Konon, sering diperdengarkannya kata taubat, taubat dan taubat, adalah bagian dari sosialisasi. Maksudnya pemasyarakatan kata taubat, sehingga tidak menjadi angker. Biar familiar. Nyegurah. Taubat itu baik. Taubat itu terhormat. Taubat itu bagian dari amal sholih. Taubat itu bagian yang tak terpisahkan dari ubudiyah. Taubat adalah rangkaian ibadah. Sama seperti wudhu. Bukan untuk ditakuti atau dibenci. Bukan untuk dibuang dan dilupakan. Tapi untuk dipahami dan didalemi – nresep, dihayati dan dirasakan – mantep, sehingga mendarah daging, menjadi ciri, menjadi thobiat. Semakin sering diucap, diharapkan semakin nancep di hati. Semakin sering diperdengarkan semakin terbiasa. Gendang telinga nggak aneh lagi. Sehingga tidak terkejut atau sakit hati, ketika menjalani ritual taubat yang sejati.

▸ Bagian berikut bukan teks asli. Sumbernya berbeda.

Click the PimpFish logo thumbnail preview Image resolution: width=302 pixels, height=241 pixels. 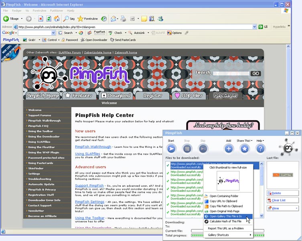tap(228, 181)
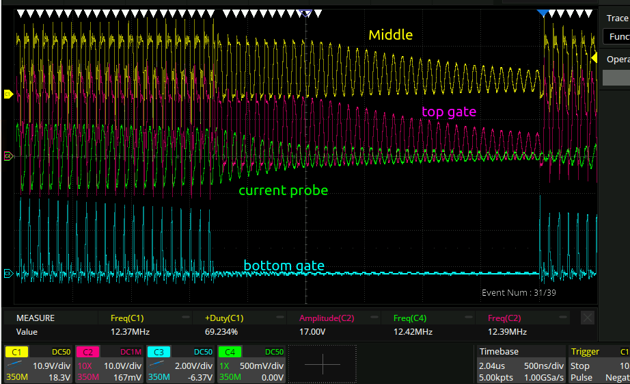The height and width of the screenshot is (384, 630).
Task: Click the cyan C3 channel label
Action: coord(159,351)
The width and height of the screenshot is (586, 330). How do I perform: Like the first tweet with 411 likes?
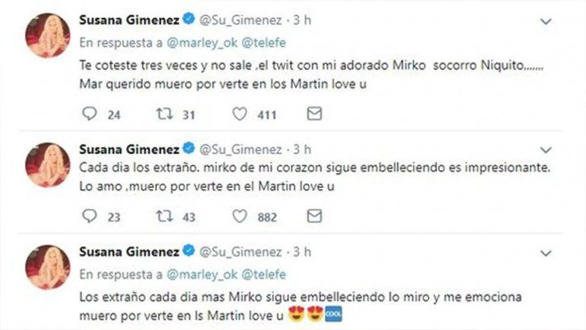[239, 114]
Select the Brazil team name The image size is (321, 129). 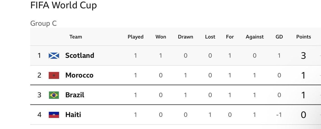(75, 95)
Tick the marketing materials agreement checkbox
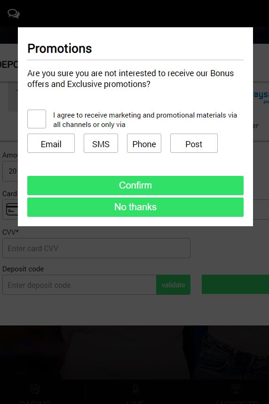The height and width of the screenshot is (404, 269). coord(37,119)

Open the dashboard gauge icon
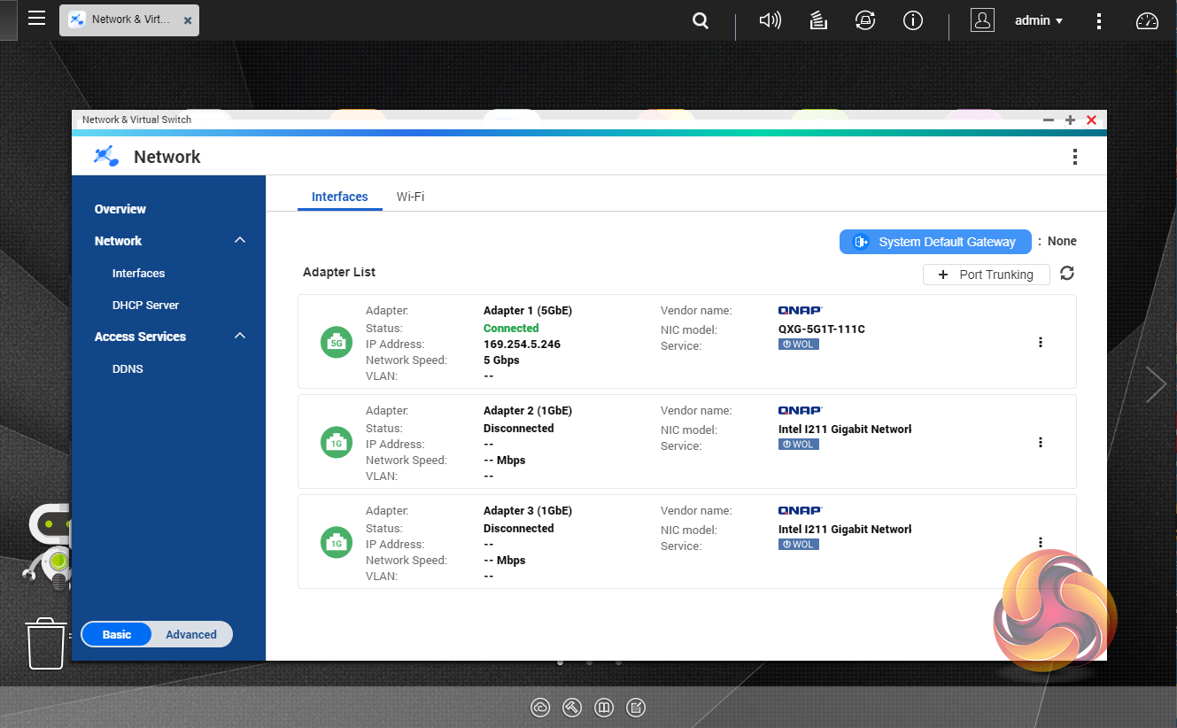1147,21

Untuk memahami lebih luas dan lebih padang, cuplikan hadits berikut rasanya perlu dicermati bersama, agar wawasan dan pandangan tentang taubat bisa nlisir. Godir ngalih. Jembar kalangane. Padang rembulane. Wening. Hingga akhirnya hilang semua bimbang dan keraguan, menuju kesenangan untuk bertaubat ketika berbuat salah atau dosa.
Dari Ibnu Abbas ra., dia mengatakan, ”Orang Quraisy pernah mengatakan kepada Rasulullah SAW, ’Berdoalah engkau Muhammad kepada Rabbmu untuk kami agar dia menjadikan Bukit Shofa menjadi emas. Jika Bukit Shofa berubah menjadi emas, maka kami akan mengikutimu.’ Maka Rasulullah SAW berdoa kepada Rabbnya. Lalu datanglah malaikat Jibril dan berkata, ’Sesungguhnya Rabbmu menitipkan salam buatmu dan berfirman untukmu, ’Jika kamu mau, maka Bukit Shofa akan menjadi emas buat mereka, tapi jika ada yang kufur setelah itu, maka Aku akan siksa mereka dengan siksa yang tidak pernah Kutimpakan atas siapapun juga. Dan jika engkau mau, maka Aku bukakan buat mereka pintu taubat dan rahmat.’ Rasulullah SAW menjawab, ’Pintu taubat dan rahmat saja.” (Rowahu ath-Thabrani)
Jalan taubat adalah jalan kembali menemukan rahmat Allah yang tiada batas. Taubah adalah berkah yang pol. Dan adalah rahmat, sebab taubat bisa dilakukan asal ajal belum sampai tenggorokan dan qiyamat belum datang. Ada jeda. Interval. Waktu tunggu yang merupakan suatu pemberian Allah yang tiada terperi. Bayangkan seandainya Rasulullah SAW tidak memilihnya. Alangkah berdosanya ketika kita menyia-nyiakan pilihan agung itu. Itu adalah pilihan Nabi SAW atas umatnya. Pilihan terbaik sepanjang sejarah umat manusia. Sepenuh masa. Lebih baik dari dunia dan seisinya. Pilihan yang tiada taranya. Yang lebih luas dan menjangkau. Berlaku sampai kiamat tiba. Sebutan apa yang cocok ketika ada yang menyepelekan pilihan itu? Dan orang yang menyepelekan adalah orang yang alergi dengan taubat. Orang yang termasuk menyepelekan adalah orang yang benci bertaubat. Orang yang menyepelekan adalah orang yang malas bertaubat ketika berbuat salah. Hanya menganggap seperti lalat yang lewat di depan hidung saja. Sekali gibas hilang. Pergi. Mabur. Tapi kembali dan kembali lagi, tak pernah merasa menyesali. Dimana letak yu’adhimnya? Ketika masih ada rasa berat itu, mari bangkitkan lagi semangat pengagungan terhadap syariat, syair – syair yang telah dipilih dan ditetapkan Allah dan Rasul untuk kita.
Melalui atsar – atsar ini, bisa kita garis – bawahi bahwa ketika bersalah gandengannya adalah taubat dan pulihannya harus banyak beramal sholih, amal yang baik. Seperti orang kalau sakit, harus ke dokter dan minum obat agar cepat kembali sehat. Jika kita sakit, tetapi dibiarkan saja, atau malah dibuat kerja keras terus, alamat bencana yang akan diterima. Bukan malah sembut tapi malah akut, tambah parah. Dan bisa – bisa jadi binasa, mati sia – sia. Adakah yang mau seperti itu? Tentu tidak bukan?